Both sides are passionate about the issue, which has become as polarized as any political hot topic. One side says that the HPV vaccination (specifically the Gardisil vaccine) is safe, and that it’s vital to ending cervical and other cancers associated with the human papilloma virus (HPV). The other side says it’s harming, and even killing, healthy teenage kids and has no place in preventative medicine. Is either side correct, or could both sides be missing the mark?
A heated debate has arisen between health officials and anti-vaccination activists over the safety of HPV vaccines. The Centers for Disease Control (CDC) and the World Health Organization (WHO) say it’s safe. Opponents say it’s crippling and killing children. Take a closer look at each side of the controversy below, and then decide for yourself.
The Official Stance
According to the CDC, vaccines like Gardasil are safe and effective against many HPV strains responsible for cancer. The CDC recommends girls and boys both receive the vaccine before they become sexually active. The World Health Organization (WHO) has a similar stance. It estimates over 270 million doses of HPV vaccines have been administered, with no verified adverse events beyond “rare reports of anaphylaxis.” The WHO has also investigated reports of autoimmune responses to the vaccine, but hasn’t found any link between the two.
The Other Stance
Some people believe vaccines pose a far greater threat than the CDC and the WHO are willing to admit. They assert the HPV vaccine is responsible for numerous injuries and deaths, and that the CDC is ignoring important data. Research backing these claims is scarce, but one study shows the vaccine may cause two cases of Guillain-Barré Syndrome (GBS) for every 100,000 injections. Another study found 0.1-0.2 cases of acute disseminated encephalomyelitis for every 100,000 injections.
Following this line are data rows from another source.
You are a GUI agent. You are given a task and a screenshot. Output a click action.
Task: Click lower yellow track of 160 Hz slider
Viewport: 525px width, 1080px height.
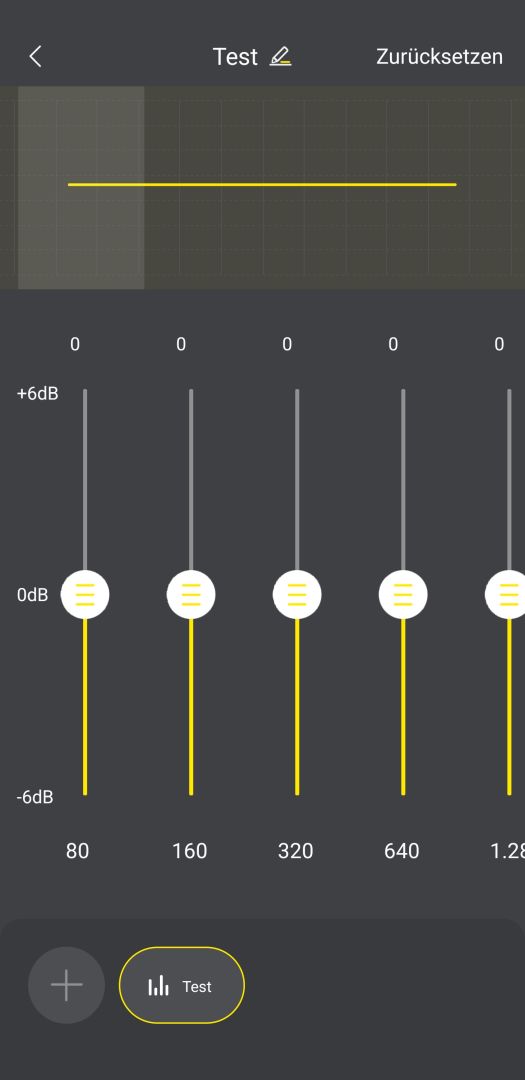191,707
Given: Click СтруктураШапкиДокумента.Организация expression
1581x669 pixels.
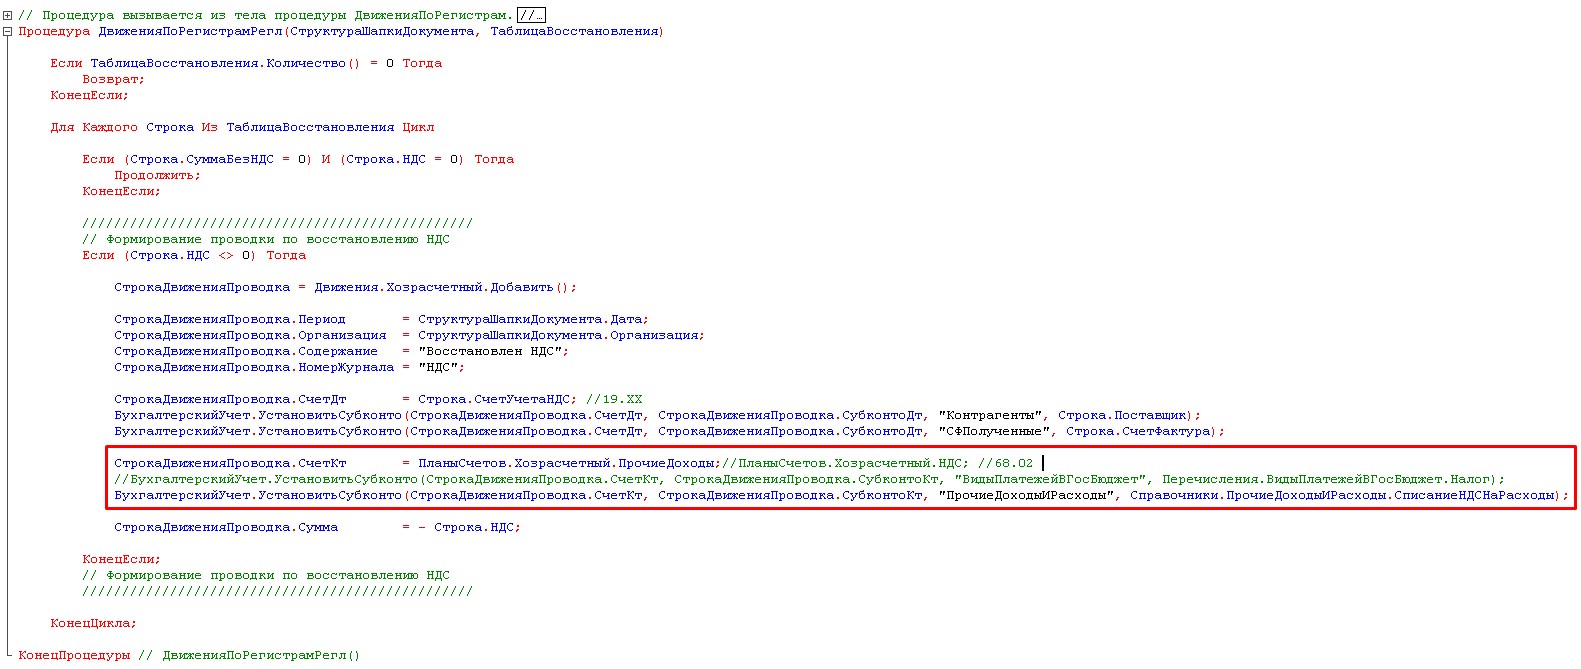Looking at the screenshot, I should (x=560, y=335).
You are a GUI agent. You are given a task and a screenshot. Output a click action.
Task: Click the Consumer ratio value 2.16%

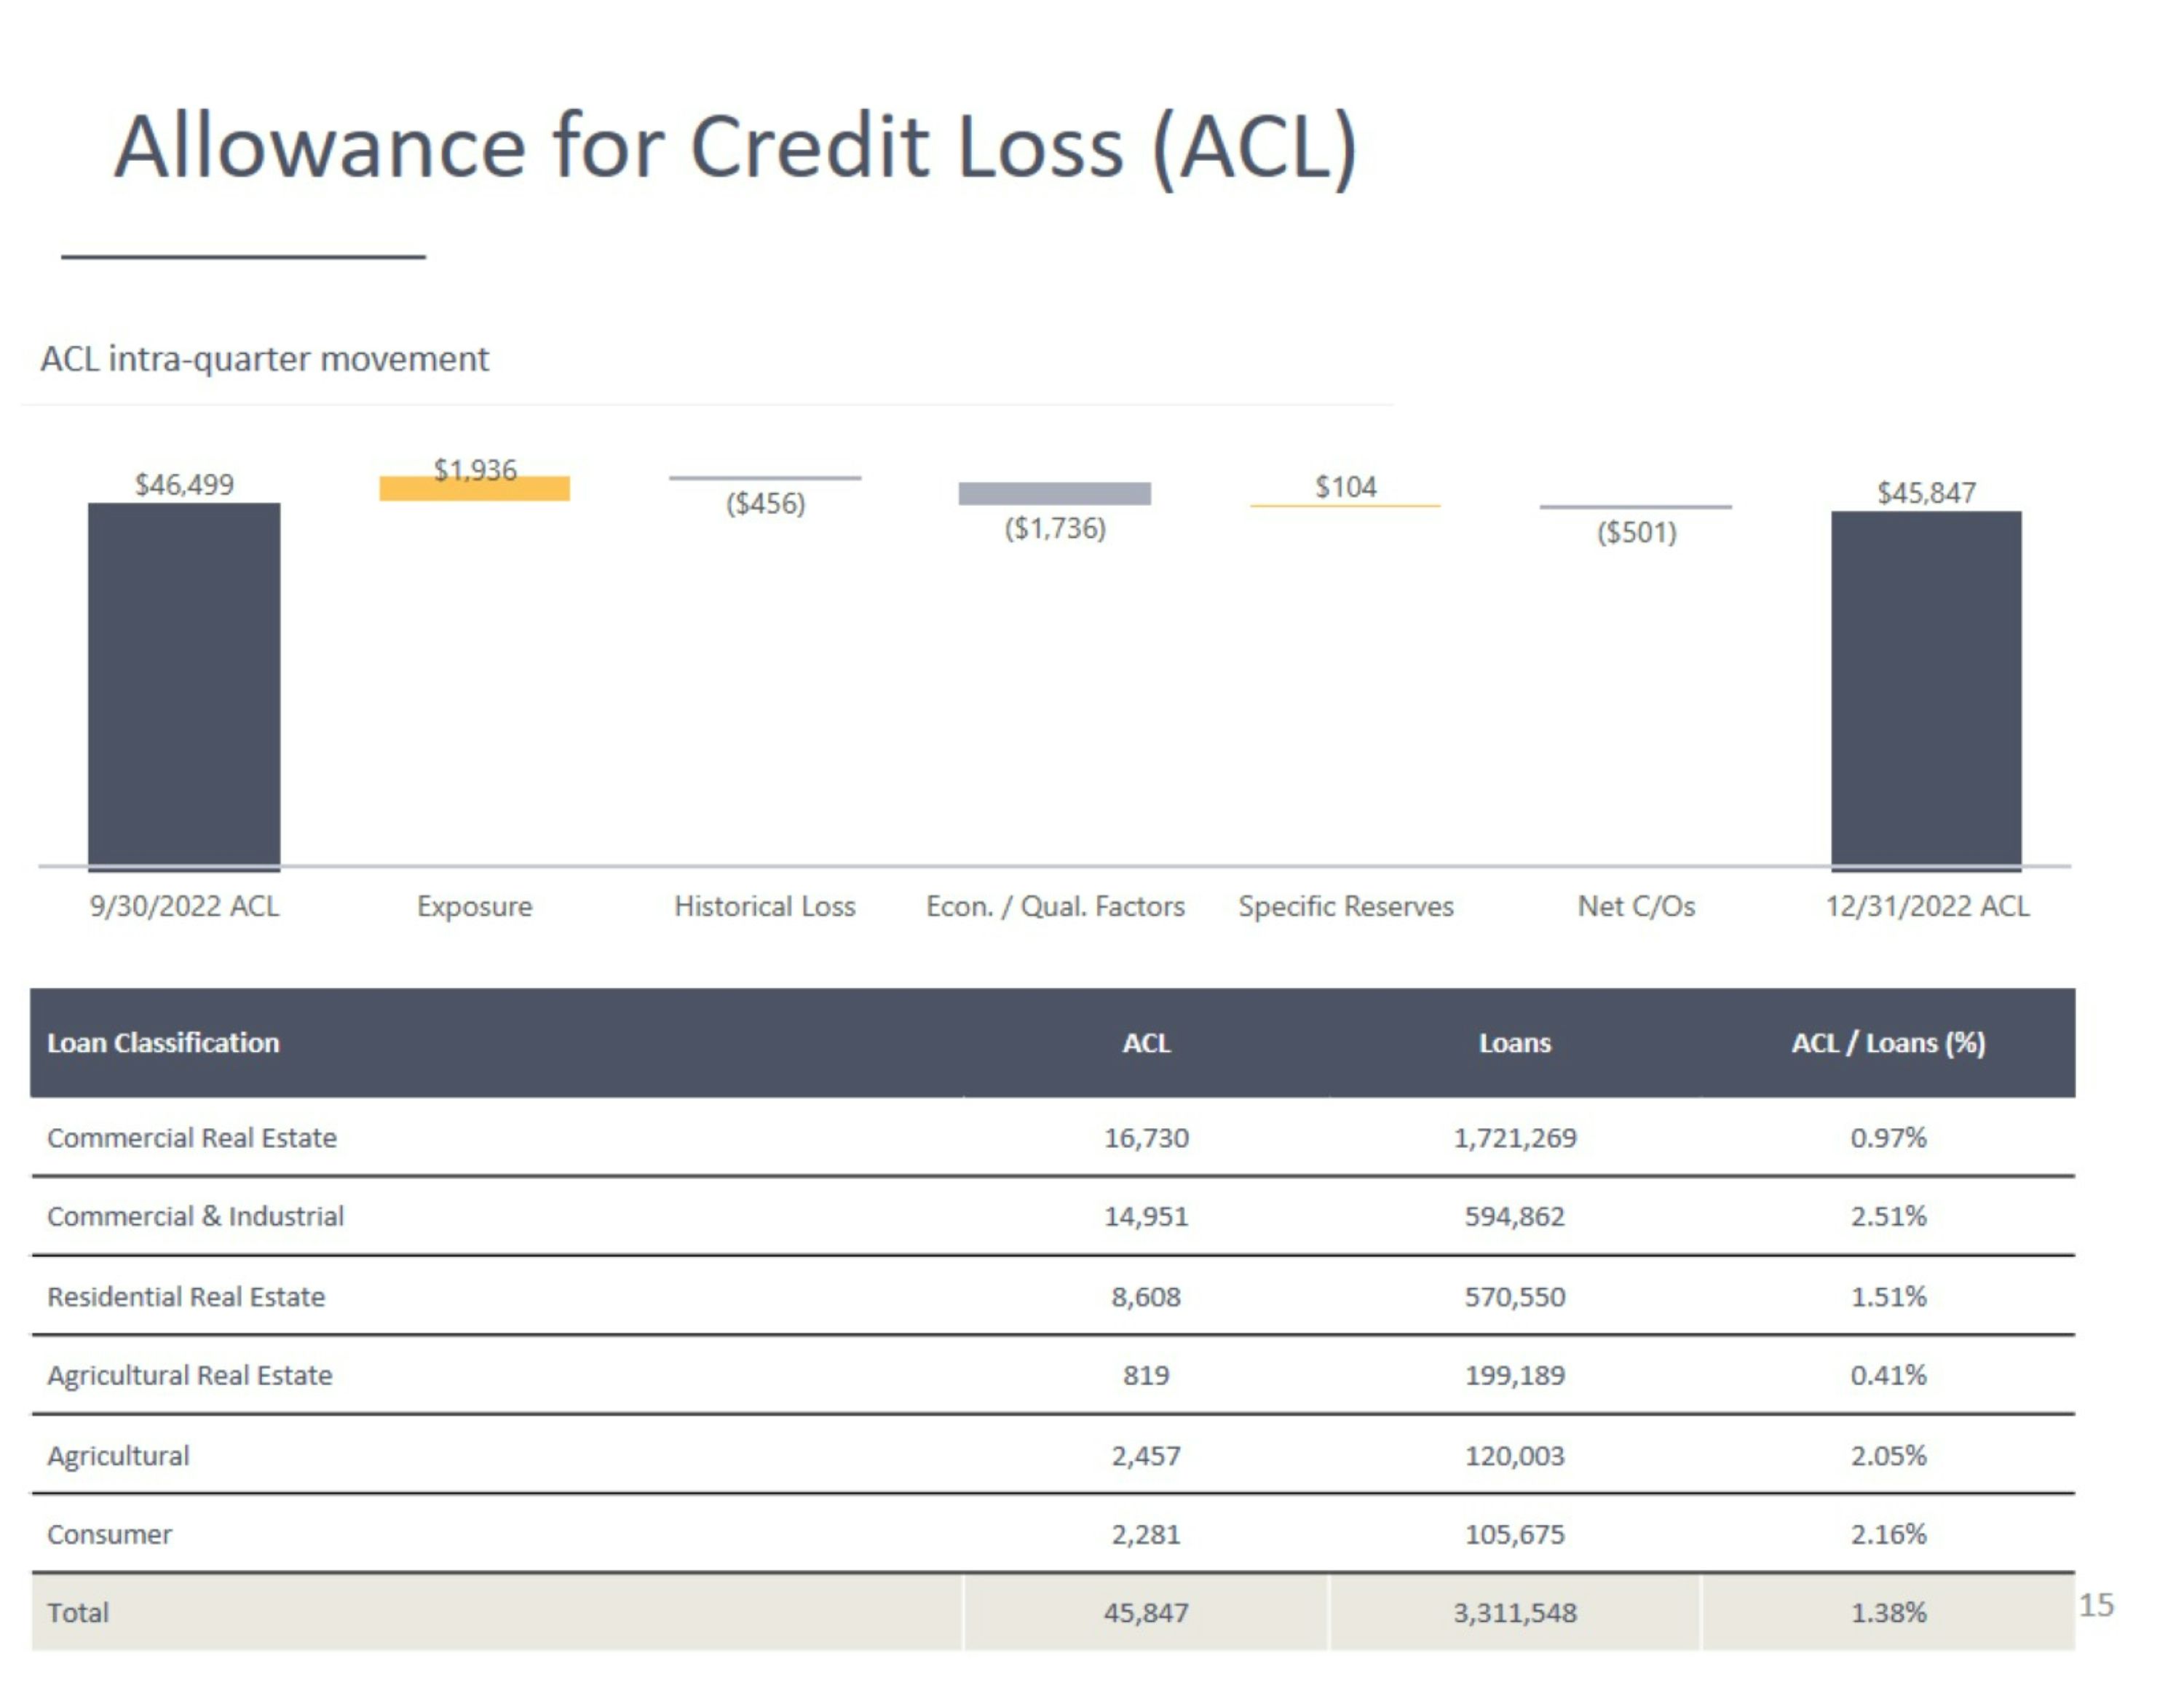pos(1888,1534)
A rare phenomenon called molecular mimicry could be responsible. Molecular mimicry occurs when the presence of proteins from bacteria or viruses confuse the immune system. This can make your immune cells turn on your own body, leading to autoimmune disease. For example, Epstein-Barr virus may trigger some cases of systemic lupus and multiple sclerosis, and a strain of strep could be responsible for some cases of psoriasis. It is possible proteins found in the HPV vaccine could trigger GBS and similar autoimmune responses affecting the nervous system. This is still under debate.
The Bottom Line
It’s likely that the CDC is ignoring a possible threat -- but also that anti-vaccination activists have blown that threat out of proportion. Risk factors could predispose certain people to have these rare reactions. They’re drugs; reactions sometimes happen with drugs. Research into risk factors could help more people who aren’t at risk vaccinate more confidently, with those predisposed to certain disorders advised to opt out without judgment.
Vaccines have done wonders for disease control, but they have also likely harmed some people along the way. Researchers and activists might be able to find some common ground between them if only each could adjust the angle of their viewpoint a little. Creating and maintaining herd immunity is important, but so is protecting every person who could have a rare reaction. And since we are talking about a virus (HPV) that is usually harmless and goes away by itself, and only in rare cases can lead to cancers or genital warts, it's understandable why many would question the need for a vaccine in this case. Until we have more definitive answers about the connections between the HPV vaccines and GBS and acute disseminated encephalomyelitis, the controversy will continue.